(NaturalNews) Lost worker productivity due to obesity-related health problems costs U.S. businesses $73 billion per year, according to a study conducted by researchers from Duke University and the National University of Singapore, and published in the Journal of Occupational and Environmental Medicine.
The study was funded by Allergan, Inc., maker of the Lap-Band surgical weight loss device.
Researchers combined data from a 2006 survey of nationwide medical spending and the 2008 U.S. National Health and Wellness Survey. The latter survey not only included information on absenteeism, but also on "presenteeism" -- decreased performance while at work. The researchers excluded all underweight and pregnant individuals from the data so as not to skew the analysis.
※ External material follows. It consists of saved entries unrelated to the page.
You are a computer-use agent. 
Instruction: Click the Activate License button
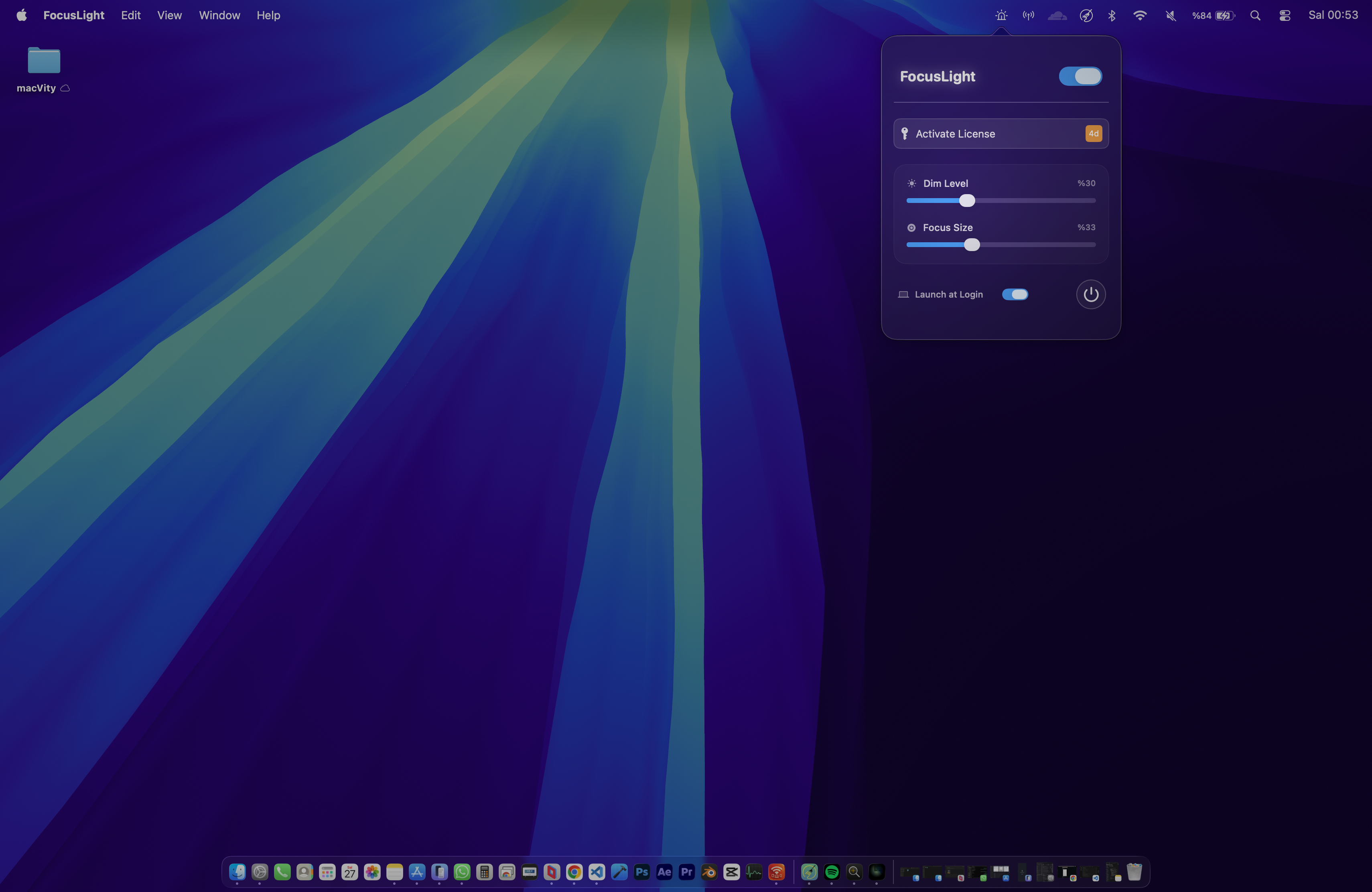[x=980, y=133]
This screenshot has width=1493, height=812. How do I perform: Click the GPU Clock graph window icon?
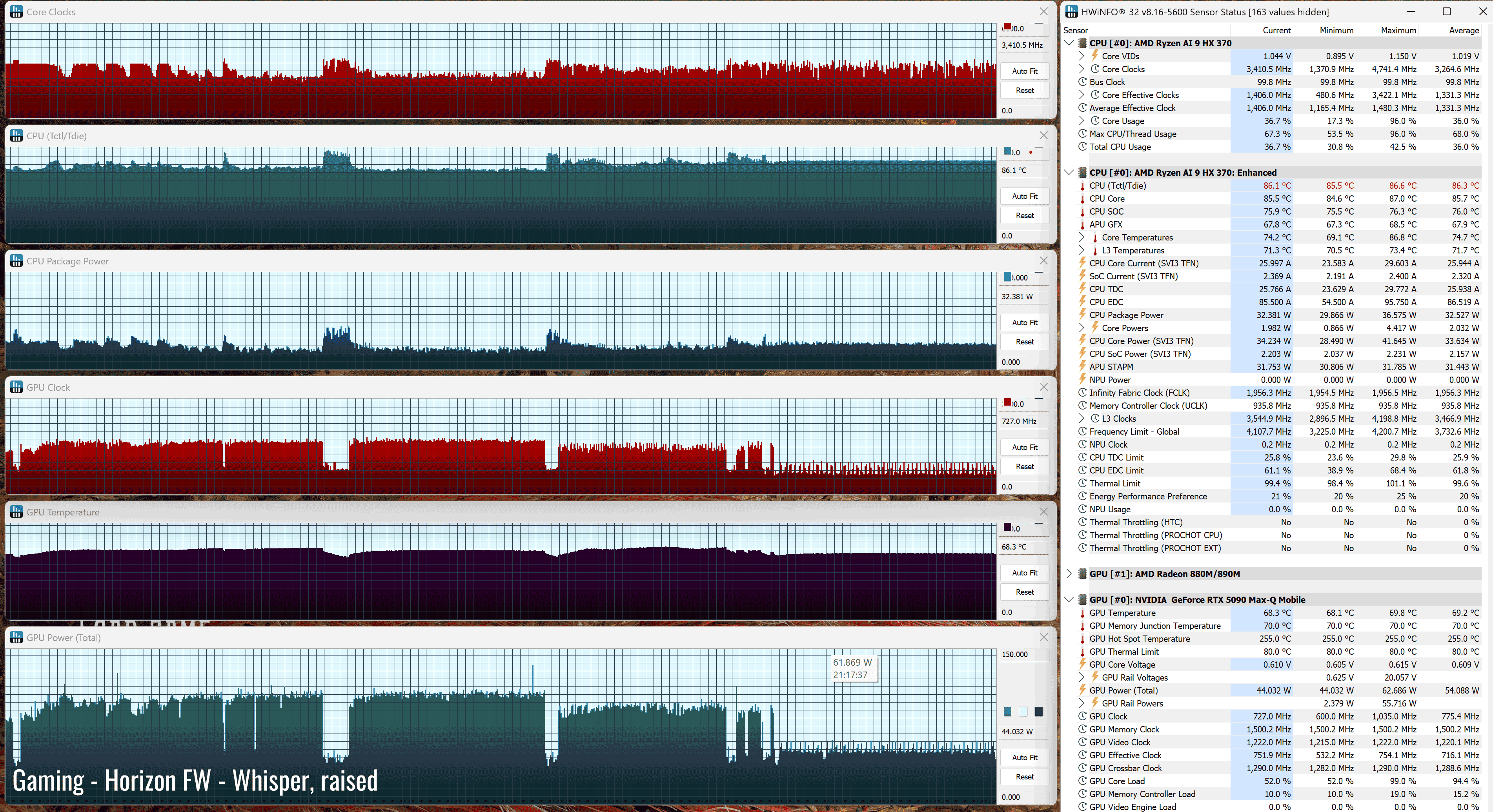(16, 387)
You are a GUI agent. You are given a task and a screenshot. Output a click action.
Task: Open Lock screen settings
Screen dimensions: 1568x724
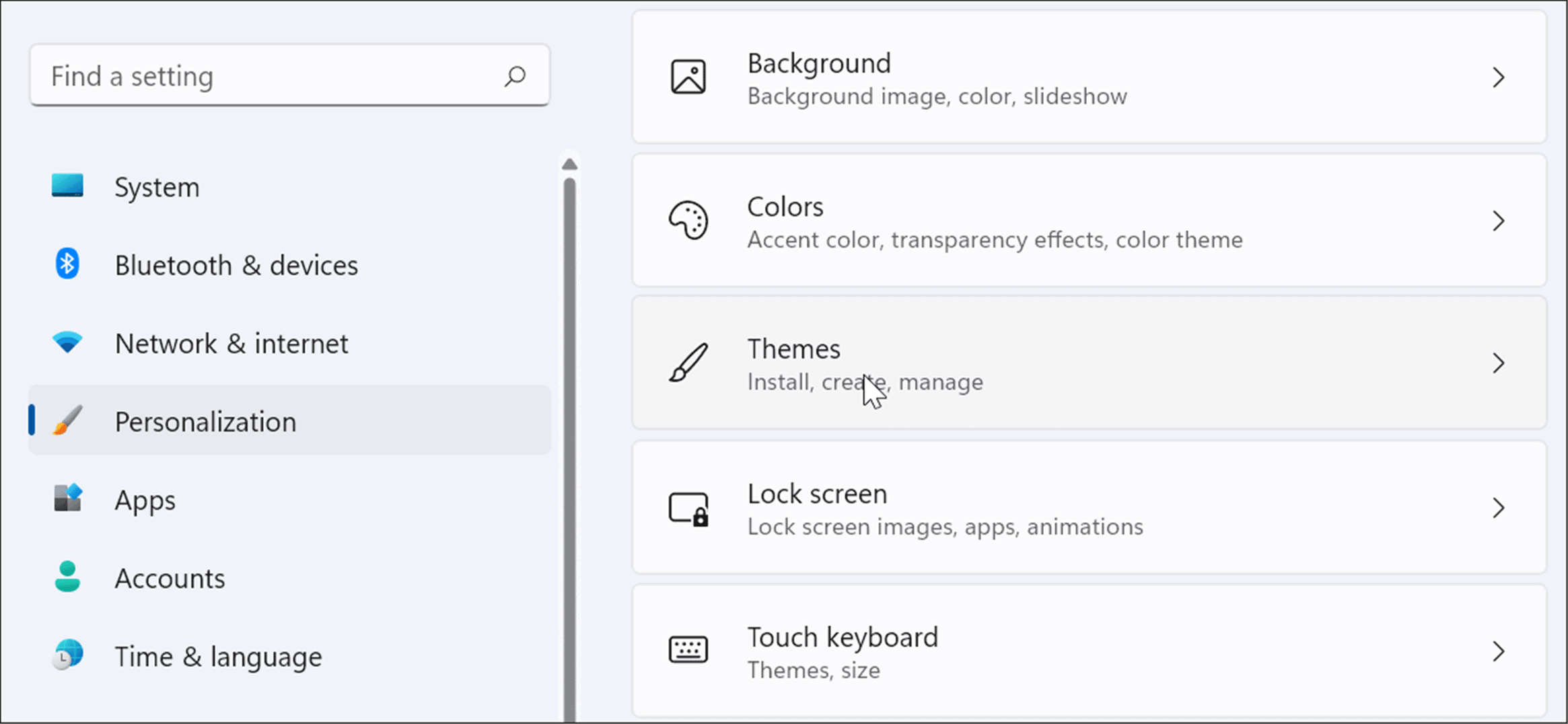coord(817,493)
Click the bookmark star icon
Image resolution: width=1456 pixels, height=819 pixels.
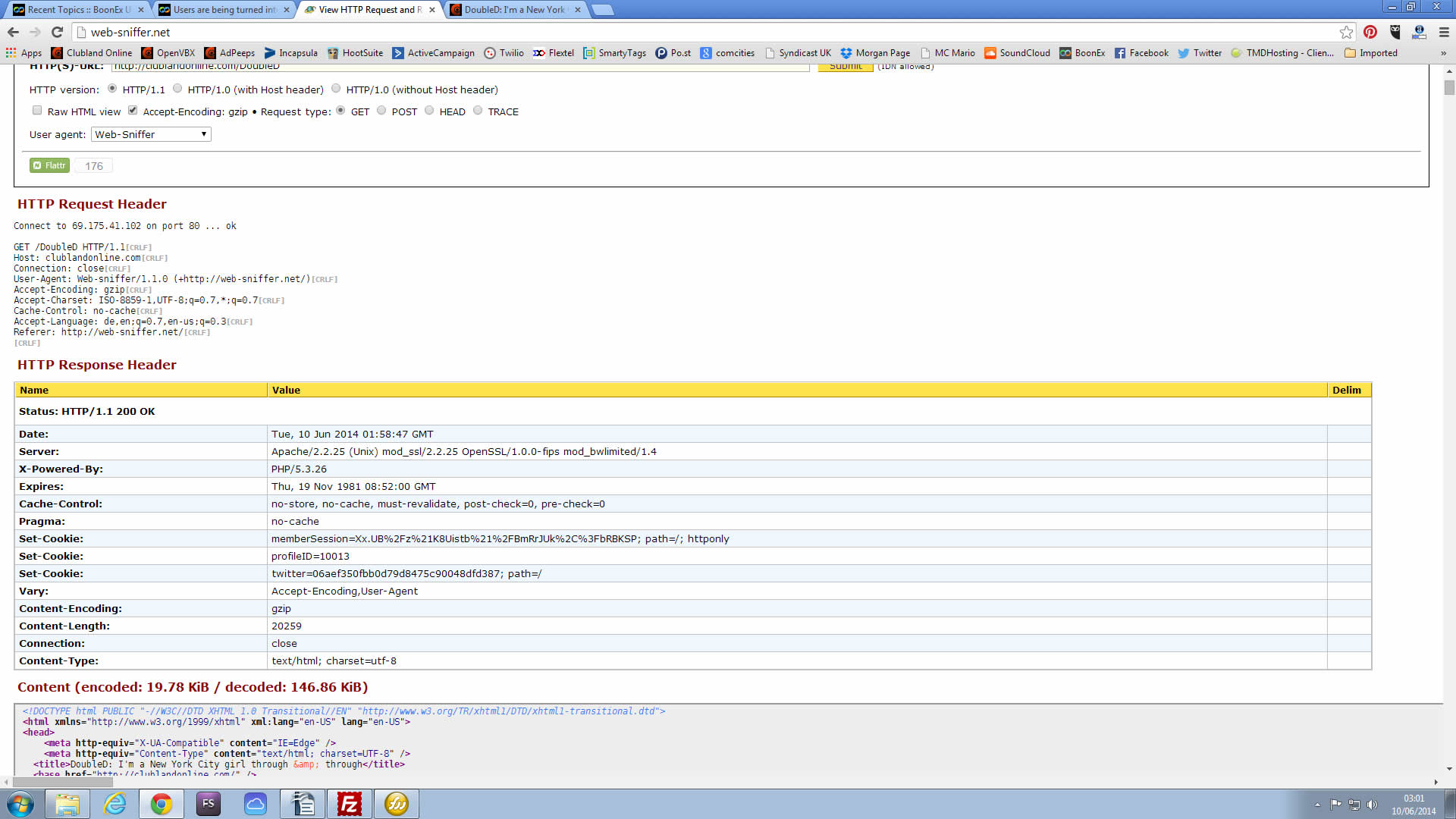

They found that after controlling for ethnicity, education level, income, insurance status, marital status and smoking, overall employer costs increased with an employee's body mass index (a measure of obesity). In particular, presenteeism costs doubled when obesity increased from mild to moderate, then doubled again as it increased to extreme obesity.
Obesity is a major contributor to some of the country's top chronic health problems, including heart disease, diabetes and many forms of cancer.
The total obesity-related costs were equivalent to hiring 1.8 million new workers at the average national salary of $42,000 per year. Only 18 percent of these costs came from missed workdays; 41 percent came from increased health payments, and the other 41 percent came from decreased productivity at work.
The researchers suggested that employers seeking to reduce this massive cost burden might do well to invest more in health-improvement programs for their employees.
"Now that we've uncovered this sort of hidden cost, I think that it ups the ante for [employers] to think harder about what sort of interventions they want to implement," researcher Eric Finkelstein said.